Maximum Depth Sequencing of C→T substitutions in the leading and lagging strands of the B. subtilis strains indicated. (A) C→T Mutation frequency of every A position in each strand of the 68-bp ROI. The arrow → follows 5′ → 3′ polarity. Closed circles represent the leading strand, while open circles represent the lagging strand. (B) The bars represent the average frequency across the ROI considering the frequency of every C position (dots). Each dot represents the average frequency of two biological replicates. Error bars are SEM. Values (considering or not the contribution of the hot-spot 14), and symbol <, above connecting lines indicate times differences of mutation frequencies between the lagging and leading strand of each strain. Values in X axis, compare times differences of mutation frequencies (considering or not the contribution of the hot-spot 14) between the leading and lagging strands of the mutant strains with those from the WT. *, p < 0.01; **, p < 0.0097; ***, p < 0.001; ****, p < 0.0001 (by the Mann–Whitney test).

Figure 6

Maximum Depth Sequencing of G→A substitutions in the leading and lagging strands of the B. subtilis strains indicated. (A) G→A Mutation frequency of every G position in each strand of the 68-bp ROI. The arrow → follows 5′ → 3′ polarity. Closed circles represent the leading strand, while open circles represent the lagging strand. (B) The bars represent the average frequency across the ROI considering the frequency of every G position (dots). Each dot represents the average frequency of two biological replicates. Error bars are SEM. Values (considering or not the contribution of the hot-spot 14), and symbol >, above connecting lines indicate times differences of mutation frequencies between the leading and lagging strand of each strain.

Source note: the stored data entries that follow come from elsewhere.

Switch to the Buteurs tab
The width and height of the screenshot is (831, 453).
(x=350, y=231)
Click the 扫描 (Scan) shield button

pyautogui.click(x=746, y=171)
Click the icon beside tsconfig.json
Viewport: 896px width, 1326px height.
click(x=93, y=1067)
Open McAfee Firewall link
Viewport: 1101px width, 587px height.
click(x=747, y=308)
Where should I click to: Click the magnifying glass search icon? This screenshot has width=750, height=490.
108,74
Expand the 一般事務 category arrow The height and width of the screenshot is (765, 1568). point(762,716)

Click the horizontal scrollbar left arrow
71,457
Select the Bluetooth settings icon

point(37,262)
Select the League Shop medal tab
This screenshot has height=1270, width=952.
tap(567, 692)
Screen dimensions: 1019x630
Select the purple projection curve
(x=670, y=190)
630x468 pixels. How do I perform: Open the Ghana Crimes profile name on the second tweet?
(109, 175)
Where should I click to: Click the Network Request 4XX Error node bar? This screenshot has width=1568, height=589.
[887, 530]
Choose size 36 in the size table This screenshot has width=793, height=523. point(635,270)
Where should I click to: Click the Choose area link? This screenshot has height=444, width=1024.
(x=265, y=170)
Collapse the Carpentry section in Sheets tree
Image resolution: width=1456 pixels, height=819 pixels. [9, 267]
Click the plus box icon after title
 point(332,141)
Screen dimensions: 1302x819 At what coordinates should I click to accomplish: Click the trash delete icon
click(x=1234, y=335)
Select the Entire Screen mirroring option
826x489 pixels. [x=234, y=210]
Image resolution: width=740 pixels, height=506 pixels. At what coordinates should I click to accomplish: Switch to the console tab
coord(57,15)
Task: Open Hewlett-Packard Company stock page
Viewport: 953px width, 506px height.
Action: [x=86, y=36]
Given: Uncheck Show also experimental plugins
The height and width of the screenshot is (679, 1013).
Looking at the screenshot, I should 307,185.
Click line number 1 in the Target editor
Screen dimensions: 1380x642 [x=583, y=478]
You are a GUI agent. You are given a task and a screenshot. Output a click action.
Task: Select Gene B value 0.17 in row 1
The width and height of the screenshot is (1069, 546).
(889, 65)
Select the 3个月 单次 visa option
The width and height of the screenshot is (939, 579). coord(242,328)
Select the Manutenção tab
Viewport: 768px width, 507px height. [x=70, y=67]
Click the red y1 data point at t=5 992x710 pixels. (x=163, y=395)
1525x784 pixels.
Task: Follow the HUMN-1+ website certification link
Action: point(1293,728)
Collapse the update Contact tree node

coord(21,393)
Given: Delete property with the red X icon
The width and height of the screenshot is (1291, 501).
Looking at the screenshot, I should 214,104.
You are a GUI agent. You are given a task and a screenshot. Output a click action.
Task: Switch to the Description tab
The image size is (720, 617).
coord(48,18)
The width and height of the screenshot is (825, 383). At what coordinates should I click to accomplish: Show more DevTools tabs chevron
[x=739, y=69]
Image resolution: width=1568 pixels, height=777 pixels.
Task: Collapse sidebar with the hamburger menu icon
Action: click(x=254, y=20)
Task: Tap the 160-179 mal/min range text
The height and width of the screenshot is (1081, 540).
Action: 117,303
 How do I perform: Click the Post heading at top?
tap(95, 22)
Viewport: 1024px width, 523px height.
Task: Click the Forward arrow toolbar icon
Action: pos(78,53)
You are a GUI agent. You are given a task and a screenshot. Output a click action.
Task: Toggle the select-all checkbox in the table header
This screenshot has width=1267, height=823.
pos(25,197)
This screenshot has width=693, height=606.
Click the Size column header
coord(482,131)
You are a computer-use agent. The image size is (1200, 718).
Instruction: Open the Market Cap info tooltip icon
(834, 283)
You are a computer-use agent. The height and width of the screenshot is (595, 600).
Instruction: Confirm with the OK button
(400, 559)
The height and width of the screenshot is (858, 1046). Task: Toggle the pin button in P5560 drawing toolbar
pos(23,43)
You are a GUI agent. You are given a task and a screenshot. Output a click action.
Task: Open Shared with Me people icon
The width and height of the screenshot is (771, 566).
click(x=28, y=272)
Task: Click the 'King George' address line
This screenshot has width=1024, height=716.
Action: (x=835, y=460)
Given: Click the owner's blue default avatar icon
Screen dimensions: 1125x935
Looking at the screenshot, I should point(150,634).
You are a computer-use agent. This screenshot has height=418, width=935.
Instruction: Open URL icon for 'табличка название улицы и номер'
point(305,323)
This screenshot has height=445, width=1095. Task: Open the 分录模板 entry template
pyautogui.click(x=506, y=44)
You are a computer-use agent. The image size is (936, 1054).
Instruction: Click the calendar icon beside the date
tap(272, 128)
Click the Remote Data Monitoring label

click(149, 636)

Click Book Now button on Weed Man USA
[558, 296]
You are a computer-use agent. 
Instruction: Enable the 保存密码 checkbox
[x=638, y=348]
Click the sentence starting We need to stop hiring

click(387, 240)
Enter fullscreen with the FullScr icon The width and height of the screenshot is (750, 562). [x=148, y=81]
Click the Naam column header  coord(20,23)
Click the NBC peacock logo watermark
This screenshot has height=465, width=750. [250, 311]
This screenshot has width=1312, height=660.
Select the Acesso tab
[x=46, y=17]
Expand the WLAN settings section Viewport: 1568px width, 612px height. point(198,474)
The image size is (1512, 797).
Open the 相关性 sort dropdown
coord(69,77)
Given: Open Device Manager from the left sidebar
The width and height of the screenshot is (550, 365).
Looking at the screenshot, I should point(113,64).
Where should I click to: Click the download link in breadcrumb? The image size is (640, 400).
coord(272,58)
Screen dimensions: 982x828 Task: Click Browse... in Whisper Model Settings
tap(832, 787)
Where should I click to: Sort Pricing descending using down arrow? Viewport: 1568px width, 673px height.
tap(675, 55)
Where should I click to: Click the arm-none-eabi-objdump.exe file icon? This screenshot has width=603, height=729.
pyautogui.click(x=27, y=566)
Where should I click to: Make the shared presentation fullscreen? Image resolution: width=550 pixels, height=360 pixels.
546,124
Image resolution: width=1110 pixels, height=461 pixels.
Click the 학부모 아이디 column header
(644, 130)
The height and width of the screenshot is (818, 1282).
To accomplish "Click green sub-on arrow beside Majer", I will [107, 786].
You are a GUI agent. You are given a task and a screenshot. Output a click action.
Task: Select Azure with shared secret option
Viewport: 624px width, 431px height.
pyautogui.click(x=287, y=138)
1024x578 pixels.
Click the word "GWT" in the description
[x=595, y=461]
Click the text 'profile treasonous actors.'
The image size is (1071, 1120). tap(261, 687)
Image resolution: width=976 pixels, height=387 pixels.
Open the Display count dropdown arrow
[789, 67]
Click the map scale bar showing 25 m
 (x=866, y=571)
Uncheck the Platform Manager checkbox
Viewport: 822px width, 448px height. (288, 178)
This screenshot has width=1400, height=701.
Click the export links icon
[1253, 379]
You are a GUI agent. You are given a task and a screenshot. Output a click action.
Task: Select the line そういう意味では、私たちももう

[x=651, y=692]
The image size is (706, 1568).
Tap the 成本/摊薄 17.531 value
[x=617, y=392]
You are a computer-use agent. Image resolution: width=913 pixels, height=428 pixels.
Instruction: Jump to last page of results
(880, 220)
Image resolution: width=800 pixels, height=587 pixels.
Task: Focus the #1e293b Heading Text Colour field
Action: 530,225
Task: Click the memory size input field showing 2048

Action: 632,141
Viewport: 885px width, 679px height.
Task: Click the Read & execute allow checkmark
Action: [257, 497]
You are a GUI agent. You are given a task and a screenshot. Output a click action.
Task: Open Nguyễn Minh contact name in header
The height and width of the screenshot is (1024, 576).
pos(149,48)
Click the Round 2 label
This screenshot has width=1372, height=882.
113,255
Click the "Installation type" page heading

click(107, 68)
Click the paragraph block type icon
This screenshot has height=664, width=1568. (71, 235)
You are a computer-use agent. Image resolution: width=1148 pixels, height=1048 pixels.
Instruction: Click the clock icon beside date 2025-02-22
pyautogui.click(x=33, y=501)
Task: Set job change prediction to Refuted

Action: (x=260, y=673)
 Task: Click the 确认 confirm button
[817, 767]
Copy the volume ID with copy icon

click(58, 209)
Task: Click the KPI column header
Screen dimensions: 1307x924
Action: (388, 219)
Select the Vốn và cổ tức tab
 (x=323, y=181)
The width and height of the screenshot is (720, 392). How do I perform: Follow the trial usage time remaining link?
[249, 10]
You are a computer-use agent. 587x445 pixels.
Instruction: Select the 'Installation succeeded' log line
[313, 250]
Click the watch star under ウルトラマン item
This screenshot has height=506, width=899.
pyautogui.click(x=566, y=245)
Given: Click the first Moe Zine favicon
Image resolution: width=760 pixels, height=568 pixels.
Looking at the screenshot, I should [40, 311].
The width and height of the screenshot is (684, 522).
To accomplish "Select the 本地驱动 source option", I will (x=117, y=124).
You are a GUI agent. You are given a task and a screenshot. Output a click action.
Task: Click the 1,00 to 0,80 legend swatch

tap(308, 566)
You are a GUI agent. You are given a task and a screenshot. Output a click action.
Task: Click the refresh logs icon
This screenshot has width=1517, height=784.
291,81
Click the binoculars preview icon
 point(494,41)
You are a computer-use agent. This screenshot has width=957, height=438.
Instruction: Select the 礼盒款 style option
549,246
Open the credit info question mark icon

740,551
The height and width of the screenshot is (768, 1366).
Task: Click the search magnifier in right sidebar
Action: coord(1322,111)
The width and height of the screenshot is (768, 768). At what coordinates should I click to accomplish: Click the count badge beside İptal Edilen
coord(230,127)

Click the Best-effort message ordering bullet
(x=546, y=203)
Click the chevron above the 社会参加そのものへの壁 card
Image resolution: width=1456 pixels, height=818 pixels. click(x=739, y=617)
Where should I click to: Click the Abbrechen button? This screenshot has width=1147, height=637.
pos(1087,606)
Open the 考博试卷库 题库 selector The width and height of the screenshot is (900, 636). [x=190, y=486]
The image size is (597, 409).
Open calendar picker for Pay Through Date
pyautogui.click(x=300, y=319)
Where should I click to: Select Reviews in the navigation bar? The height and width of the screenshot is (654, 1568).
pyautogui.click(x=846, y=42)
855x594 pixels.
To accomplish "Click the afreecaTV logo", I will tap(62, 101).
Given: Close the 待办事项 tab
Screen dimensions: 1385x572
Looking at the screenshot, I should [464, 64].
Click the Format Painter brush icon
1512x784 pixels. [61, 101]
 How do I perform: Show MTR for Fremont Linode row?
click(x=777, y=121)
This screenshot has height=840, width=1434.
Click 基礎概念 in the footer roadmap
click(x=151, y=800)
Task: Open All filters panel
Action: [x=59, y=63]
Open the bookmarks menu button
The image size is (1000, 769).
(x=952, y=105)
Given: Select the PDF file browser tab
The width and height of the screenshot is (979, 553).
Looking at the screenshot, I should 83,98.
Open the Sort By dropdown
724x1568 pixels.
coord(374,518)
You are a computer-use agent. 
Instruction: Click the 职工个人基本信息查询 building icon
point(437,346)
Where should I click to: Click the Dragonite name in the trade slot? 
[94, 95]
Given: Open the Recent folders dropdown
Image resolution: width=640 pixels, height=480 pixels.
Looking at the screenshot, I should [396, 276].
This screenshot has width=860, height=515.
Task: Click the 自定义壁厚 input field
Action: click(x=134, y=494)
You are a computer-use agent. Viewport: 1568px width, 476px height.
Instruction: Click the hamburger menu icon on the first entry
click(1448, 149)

Values in X axis, compare times differences of mutation frequencies (considering or not the contribution of the hot-spot 14) between the leading and lagging strands of the mutant strains with those from the WT. **, p < 0.0014 (above) and p < 0.0014 (below); ***, p < 0.0002; ****, p < 0.0001 (by the Mann–Whitney test).

Figure 7

Spectrum of C→T and A→G transitions leading to silent (A) and aminoacidic changes (B,C) identified by MDS in the rpoB ROI. Each scheme (A–C) shows the WT codons and position of the encoded amino acids in the rpoB ROI analyzed. The base substitutions are shown underlined in the mutated codon below the WT codons. The amino acid changes (in the single letter format) are shown in bold type, below the mutated codons. Silent mutations (A) derived from G→A and C→T substitutions are shown in blue and red bold type, respectively. Aminoacidic changes derived from C→T mutations (B) are shown in purple bold type letter below each mutated codon. Aminoacidic changes derived from G→A transitions (C) are shown in green bold type letter below each mutated codon.

Figure 8

Frequency of predicted silent (black bars), non-conserved (dark grey bars) and conserved (light grey bars) amino acid changes promoted by C→T (A) and A→G (B) transitions in the leading (Ld) and lagging (Lg) strands of the rpoB ROI analyzed. The bars represent the average frequency of each type of silent and amino acid mutations in the leading and lagging strands across the rpoB ROI considering the frequency of every C→T and A→G mutation. The frequency values, in the four strains, disregard the contribution of the hot spot 14 (H₄₈₂) in the rpoB ROI. Values represent the average frequency of two biological replicates. Error bars are SEM.